Syarifah mengimbau kepada semua pihak untuk lebih menghormati dan tidak memperjual-belikan perempuan, baik lewat prostitusi atau lainnya. “Ini bukan sekedar faktor ekonomi perempuan, tapi ada jaringan para laki-laki jahat yang memamfaatkan keberadaan perempuan untuk bisnis kotor mereka.
Penting bagi pemerintah untuk membina laki-laki itu agar memiliki perspektif yang mulia dalam memberdayakan perempuan,” tegasnya.[]
Pengusaha Hotel Diminta Jaga Marwah Aceh
Forum Komunikasi Pimpinan daerah (Forkompimda) Banda Aceh, Jumat (27/10) lalu, melakukan pertemuan dengan para pengusaha hotel yang beroperasi di wilayah Banda Aceh. Pertemuan ini digelar di Aula Lantai IV, Gedung A Balaikota Banda Aceh.

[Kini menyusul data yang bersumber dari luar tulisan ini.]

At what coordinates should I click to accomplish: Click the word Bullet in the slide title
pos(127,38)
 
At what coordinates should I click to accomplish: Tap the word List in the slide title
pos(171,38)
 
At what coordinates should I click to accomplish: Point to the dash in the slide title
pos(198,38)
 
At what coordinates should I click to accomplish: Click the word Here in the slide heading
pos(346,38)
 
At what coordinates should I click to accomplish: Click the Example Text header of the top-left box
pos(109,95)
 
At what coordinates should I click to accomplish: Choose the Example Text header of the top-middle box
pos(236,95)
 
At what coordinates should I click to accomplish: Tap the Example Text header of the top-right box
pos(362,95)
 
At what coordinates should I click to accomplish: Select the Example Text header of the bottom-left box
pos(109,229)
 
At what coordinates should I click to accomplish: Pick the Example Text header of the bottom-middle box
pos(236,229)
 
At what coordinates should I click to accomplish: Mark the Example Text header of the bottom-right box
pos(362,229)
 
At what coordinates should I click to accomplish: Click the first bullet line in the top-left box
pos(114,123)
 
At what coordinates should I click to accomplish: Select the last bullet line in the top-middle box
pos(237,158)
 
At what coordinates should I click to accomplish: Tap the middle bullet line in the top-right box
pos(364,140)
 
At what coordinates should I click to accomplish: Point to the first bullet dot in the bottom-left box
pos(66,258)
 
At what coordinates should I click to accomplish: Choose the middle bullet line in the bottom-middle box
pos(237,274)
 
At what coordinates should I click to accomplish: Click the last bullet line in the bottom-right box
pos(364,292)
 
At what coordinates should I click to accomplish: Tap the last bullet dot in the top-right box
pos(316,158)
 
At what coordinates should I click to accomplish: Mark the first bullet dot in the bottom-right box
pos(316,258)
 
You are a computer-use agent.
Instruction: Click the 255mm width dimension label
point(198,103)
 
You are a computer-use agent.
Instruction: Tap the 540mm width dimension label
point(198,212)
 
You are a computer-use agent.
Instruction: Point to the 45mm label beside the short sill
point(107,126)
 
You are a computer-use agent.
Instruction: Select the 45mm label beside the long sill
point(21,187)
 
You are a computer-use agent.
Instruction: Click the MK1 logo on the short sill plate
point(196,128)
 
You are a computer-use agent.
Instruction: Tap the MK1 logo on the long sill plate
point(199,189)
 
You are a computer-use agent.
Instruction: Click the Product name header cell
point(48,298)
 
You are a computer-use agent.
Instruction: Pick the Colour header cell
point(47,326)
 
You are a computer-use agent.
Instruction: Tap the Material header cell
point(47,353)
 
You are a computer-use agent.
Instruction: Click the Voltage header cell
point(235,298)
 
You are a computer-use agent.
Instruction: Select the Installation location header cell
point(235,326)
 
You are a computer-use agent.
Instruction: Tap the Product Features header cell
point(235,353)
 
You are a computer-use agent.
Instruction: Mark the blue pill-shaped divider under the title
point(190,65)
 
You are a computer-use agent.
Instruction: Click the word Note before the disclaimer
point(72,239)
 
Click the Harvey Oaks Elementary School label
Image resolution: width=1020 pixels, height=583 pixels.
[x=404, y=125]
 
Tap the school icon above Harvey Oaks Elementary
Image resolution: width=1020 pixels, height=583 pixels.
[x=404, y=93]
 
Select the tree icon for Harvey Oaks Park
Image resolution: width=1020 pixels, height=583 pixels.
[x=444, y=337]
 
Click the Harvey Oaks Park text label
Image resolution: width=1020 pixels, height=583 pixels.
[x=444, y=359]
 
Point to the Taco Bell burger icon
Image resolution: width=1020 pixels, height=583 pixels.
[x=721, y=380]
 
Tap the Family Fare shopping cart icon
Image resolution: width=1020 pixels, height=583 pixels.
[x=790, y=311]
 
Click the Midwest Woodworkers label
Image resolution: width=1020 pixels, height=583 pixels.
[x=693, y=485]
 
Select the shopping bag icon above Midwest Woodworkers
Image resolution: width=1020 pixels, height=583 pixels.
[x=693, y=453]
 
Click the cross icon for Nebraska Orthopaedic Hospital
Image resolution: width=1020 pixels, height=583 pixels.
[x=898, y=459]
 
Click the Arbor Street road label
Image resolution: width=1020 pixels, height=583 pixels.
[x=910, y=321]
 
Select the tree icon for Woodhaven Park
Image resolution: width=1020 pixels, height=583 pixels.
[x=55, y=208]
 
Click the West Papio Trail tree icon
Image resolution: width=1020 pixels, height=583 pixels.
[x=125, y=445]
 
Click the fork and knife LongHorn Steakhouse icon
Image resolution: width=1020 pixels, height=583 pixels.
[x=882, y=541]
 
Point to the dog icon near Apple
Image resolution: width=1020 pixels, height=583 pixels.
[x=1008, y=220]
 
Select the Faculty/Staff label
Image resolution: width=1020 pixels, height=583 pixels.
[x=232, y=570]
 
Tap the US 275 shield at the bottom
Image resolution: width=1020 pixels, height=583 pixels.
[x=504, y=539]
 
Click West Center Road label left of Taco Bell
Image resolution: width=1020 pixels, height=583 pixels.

Hadir dalam pertemuan itu, antara lain Walikota Banda Aceh H Aminullah Usman SE A MM, Wakil Walikota Drs H Zainal Arifin, Sekdakota Banda Aceh Ir Bahagia DiplSE dan unsur Forkompinda lainnya.
Pertemuan ini bermaterikan diskusi dan sosialisasi terkait komitmen penegakan Syariat Islam di Banda Aceh, terutama dari pihak pengusaha hotel. Menurut Aminullah, para pengusaha hotel di Banda Aceh harus menghargai kearifan lokal (local wisdom), di mana penegakan Syariat Islam merupakan amanah undang-undang yang harus dipatuhi bersama.
Aminullah mengakui, hotel memang memiliki peran penting dalam program wisata islami yang sedang digalakkan oleh Pemko Banda Aceh. Namun, dalam operasionalnya, pihak hotel juga harus mampu menyesuaikan diri dengan visi misi Pemko dengan tidak melakukan pelanggaran Syariat Islam.
Aminullah akan melakukan langkah-langkah tegas dalam melakukan penindakan ketika mendapati hotel yang melakukan pelanggaran, mulai dari teguran, penghentian operasional, hingga mencabut izin usaha. “Hari ini saya minta komitmen dari para pengusaha hotel terkait penegakan Syariat Islam. Karena, soal penegakan syariat di Banda Aceh tidak bisa ditawar-tawar,” ujar Aminullah.
APRESIASI KAPOLRESTA
Aminullah Usman juga memberi apresiasi kepada Kapolresta Banda Aceh Kombes Pol T Saladin SH dan jajarannya yang telah berhasil membongkar praktek prostitusi online di Banda Aceh. Atas prestasi tersebut, Walikota berencana akan memberikan penghargaan kepada pihak Polresta Banda Aceh.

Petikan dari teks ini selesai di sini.